The re-installation of the repaired or renewed panels requires that the panels be trial fitted and aligned, to check their fit, that their shape 'flows' and the gaps between panels are correct. Consistent gaps are very important to a quality finish. Gapping gauges are available for this. The doors, hood, and trunk should open and close properly, and there should be no interference or rubbing. Steel or aluminium door skins and wing/fender edges can generally be adjusted with a hammer and dolly, in extreme cases a pulsed MIG weld bead on a panel edge, that is shaped with a grinder and file, can be good solution. At one time it was common practice to use lead loading to achieve tight panel gaps, especially in the coachbuilding business, but also on the production line. Lead loading is highly skilled, and requires safety precautions because ingested lead or fumes are toxic. The panels have to 'look right' together. This is a process of repeated adjustment, because the adjustment of one panel often affects the apparent fit of another. If there are multiple styling lines on the side of a car, it is generally best to align doors on the most prominent one. When you are satisfied with the panels on the car, they should be primed and painted a correct historical color for the vehicle (although this is debatable - the owner might want to have the car painted to look like a particular specialty vehicle such as a police car, or a delivery van painted to look like it would have in grandfather's company colors, etc.) Individual painting of the panels is generally the correct approach, as this will result in all parts of the panel being painted as opposed to partially re-assembling and then painting, leaving parts of the assembly that are touching or "blind" unpainted. It is useful to mark in some way, if possible, where the panels fit before removal for painting, to aid re-fitting. The separate painting approach should also result in no overspray on other parts of the since they will not be on the car at that point. It is important when re-assembling painted panels, to be aware that the paint is at its thinnest, and most easily damaged, on corners, edges, and raised styling lines, and to take extra care with them, such as temporarily taping with masking tape.

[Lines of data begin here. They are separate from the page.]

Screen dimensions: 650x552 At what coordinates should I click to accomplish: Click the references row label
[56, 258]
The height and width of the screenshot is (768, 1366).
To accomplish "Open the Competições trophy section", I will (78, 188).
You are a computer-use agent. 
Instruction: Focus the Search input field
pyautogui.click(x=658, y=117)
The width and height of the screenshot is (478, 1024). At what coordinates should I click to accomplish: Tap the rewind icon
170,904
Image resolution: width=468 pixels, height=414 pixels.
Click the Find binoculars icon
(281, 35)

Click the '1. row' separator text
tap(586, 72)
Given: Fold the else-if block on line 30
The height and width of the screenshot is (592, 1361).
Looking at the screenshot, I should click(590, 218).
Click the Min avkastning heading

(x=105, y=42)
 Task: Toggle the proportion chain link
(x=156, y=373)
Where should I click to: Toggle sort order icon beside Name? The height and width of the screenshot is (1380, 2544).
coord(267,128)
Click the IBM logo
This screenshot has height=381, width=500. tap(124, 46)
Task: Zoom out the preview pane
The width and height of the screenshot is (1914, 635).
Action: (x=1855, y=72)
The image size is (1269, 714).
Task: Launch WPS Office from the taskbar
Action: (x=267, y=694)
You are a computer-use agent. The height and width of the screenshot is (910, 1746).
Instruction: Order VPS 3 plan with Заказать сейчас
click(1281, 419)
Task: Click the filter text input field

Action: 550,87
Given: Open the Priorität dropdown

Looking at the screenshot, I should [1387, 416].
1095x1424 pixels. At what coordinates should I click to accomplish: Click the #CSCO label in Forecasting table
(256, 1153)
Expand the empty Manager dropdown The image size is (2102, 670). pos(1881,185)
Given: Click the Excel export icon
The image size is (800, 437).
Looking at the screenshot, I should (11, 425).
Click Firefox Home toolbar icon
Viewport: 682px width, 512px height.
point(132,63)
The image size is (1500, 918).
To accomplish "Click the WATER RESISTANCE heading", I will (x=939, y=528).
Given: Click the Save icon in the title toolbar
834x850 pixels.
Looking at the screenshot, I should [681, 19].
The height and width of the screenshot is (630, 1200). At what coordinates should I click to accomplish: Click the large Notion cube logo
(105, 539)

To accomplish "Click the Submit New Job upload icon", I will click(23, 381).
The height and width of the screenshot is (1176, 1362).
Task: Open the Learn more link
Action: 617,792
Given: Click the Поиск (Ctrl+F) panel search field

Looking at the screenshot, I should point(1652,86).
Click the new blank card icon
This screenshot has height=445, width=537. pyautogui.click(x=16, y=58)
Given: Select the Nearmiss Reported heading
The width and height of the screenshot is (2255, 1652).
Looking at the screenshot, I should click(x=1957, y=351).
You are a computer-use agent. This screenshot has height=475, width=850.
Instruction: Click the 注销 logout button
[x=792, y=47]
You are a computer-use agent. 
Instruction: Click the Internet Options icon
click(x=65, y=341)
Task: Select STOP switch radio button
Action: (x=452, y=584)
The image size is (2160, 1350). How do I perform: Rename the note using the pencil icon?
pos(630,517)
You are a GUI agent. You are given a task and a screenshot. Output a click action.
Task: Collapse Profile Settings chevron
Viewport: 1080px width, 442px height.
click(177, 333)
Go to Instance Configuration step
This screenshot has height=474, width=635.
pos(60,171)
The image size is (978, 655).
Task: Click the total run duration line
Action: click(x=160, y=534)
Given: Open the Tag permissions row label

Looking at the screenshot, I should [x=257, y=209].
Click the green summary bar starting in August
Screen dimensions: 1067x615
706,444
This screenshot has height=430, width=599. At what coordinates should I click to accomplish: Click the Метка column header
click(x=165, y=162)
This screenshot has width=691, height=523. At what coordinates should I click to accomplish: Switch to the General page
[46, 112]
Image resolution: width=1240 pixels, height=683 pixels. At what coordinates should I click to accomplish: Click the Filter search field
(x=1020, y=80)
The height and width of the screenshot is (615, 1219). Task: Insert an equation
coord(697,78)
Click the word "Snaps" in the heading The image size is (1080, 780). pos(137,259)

This is also important when using ultra fine wet flatting paper before polishing, (or when using an electric polishing mop) for the best mirror like finish.

 

Colors and treatments applied to the panels, from the factory should be considered. A car's owner may wish to have a panel or portion of the car entirely painted when in fact it may have come from the factory with undercoating or other coating applied to one side, which may be less attractive than a smoothly finished and painted panel. In other cases, the owner might paint or plate a collection of small parts to look similar for a better appearance, when the factory might have installed these as many different colors since the factory's prime concern was function and not appearance. This makes the car a "Restomod", and not a restoration.